As the Kubernetes ecosystem evolves, analysts are starting to talk about the “second wave” of cloud-native computing. A recent piece in Forbes highlights the increasing emphasis on cloud toolchains: “In the second wave of adoption … most companies find they have a swelling portfolio of cloud tools … and they need a plan to help contend with fragmented cloud environments and accommodate rapid cloud growth.”
I’d like to add to that “second wave” sentiment. We’ve been making a case for containers and Kubernetes for some time now, and adoption is growing at a rapid rate. But as Kubernetes continues to mature, companies realize that the complexity of spinning up their first clusters was only the tip of the iceberg. Kubernetes clusters require constant maintenance and oversight; while applications running inside Kubernetes can be individually trusted to start, scale and stop healthily, your cluster as a whole is an ever-evolving ecosystem.
Kubernetes Open Source Tools
To alleviate the burden of maintaining, monitoring and deploying to an active Kubernetes cluster, DevOps teams increasingly are exploring products, tools and features that help with day-two operations. Below are some of the “second wave” products that decision-makers should be familiar with. I’ve put them into three categories:
Kubernetes management tools provide a birds-eye view into your cluster, as well as a point-and-click interface for maintenance and debugging. While your typical DevOps engineer will be comfortable just using kubectl on the command line, managers and decision-makers often want a higher level, more digestible user interface.

══════════════════════════════

• **Task goal**
Please extract a passage from the Kubernetes article word for word, starting at the words "I’d like to" and ending after "an ever-evolving ecosystem.". The material has no role in this work.

• **The data**
══════════════════════════════

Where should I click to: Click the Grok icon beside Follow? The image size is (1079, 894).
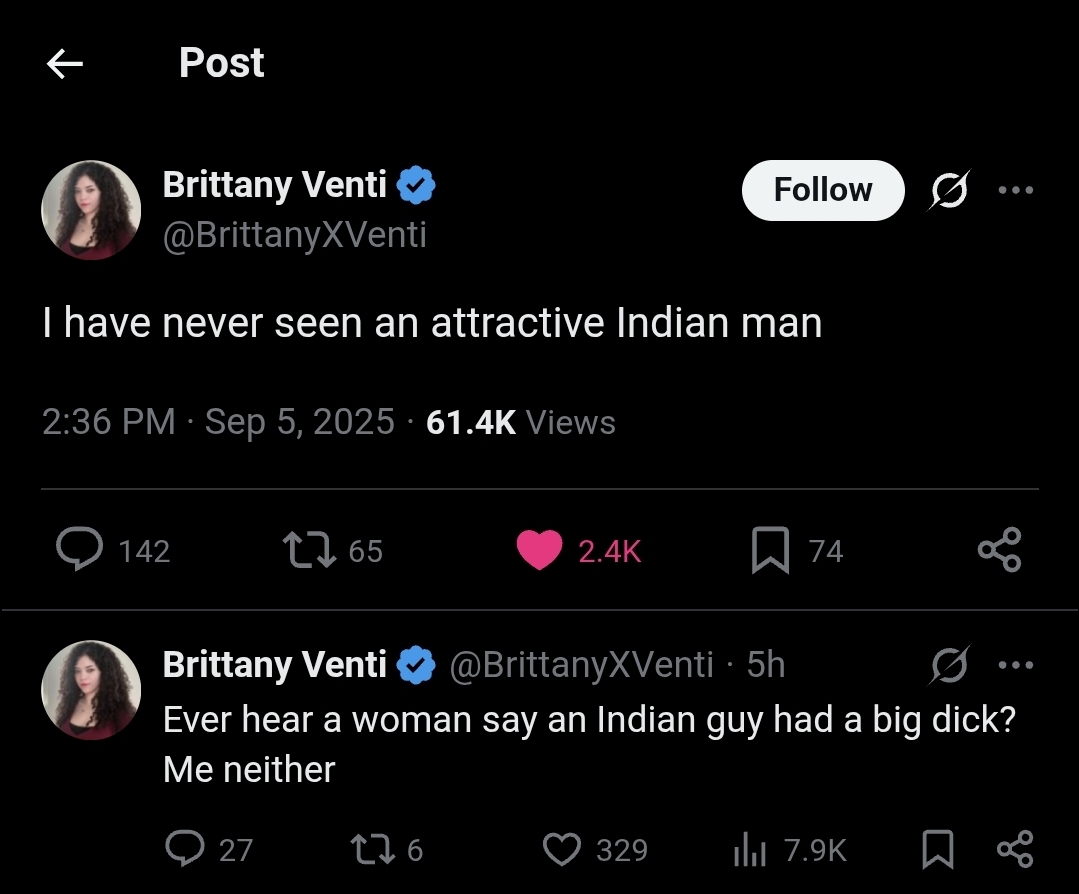948,190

══════════════════════════════

• **Output for this exercise**
I’d like to add to that “second wave” sentiment. We’ve been making a case for containers and Kubernetes for some time now, and adoption is growing at a rapid rate. But as Kubernetes continues to mature, companies realize that the complexity of spinning up their first clusters was only the tip of the iceberg. Kubernetes clusters require constant maintenance and oversight; while applications running inside Kubernetes can be individually trusted to start, scale and stop healthily, your cluster as a whole is an ever-evolving ecosystem.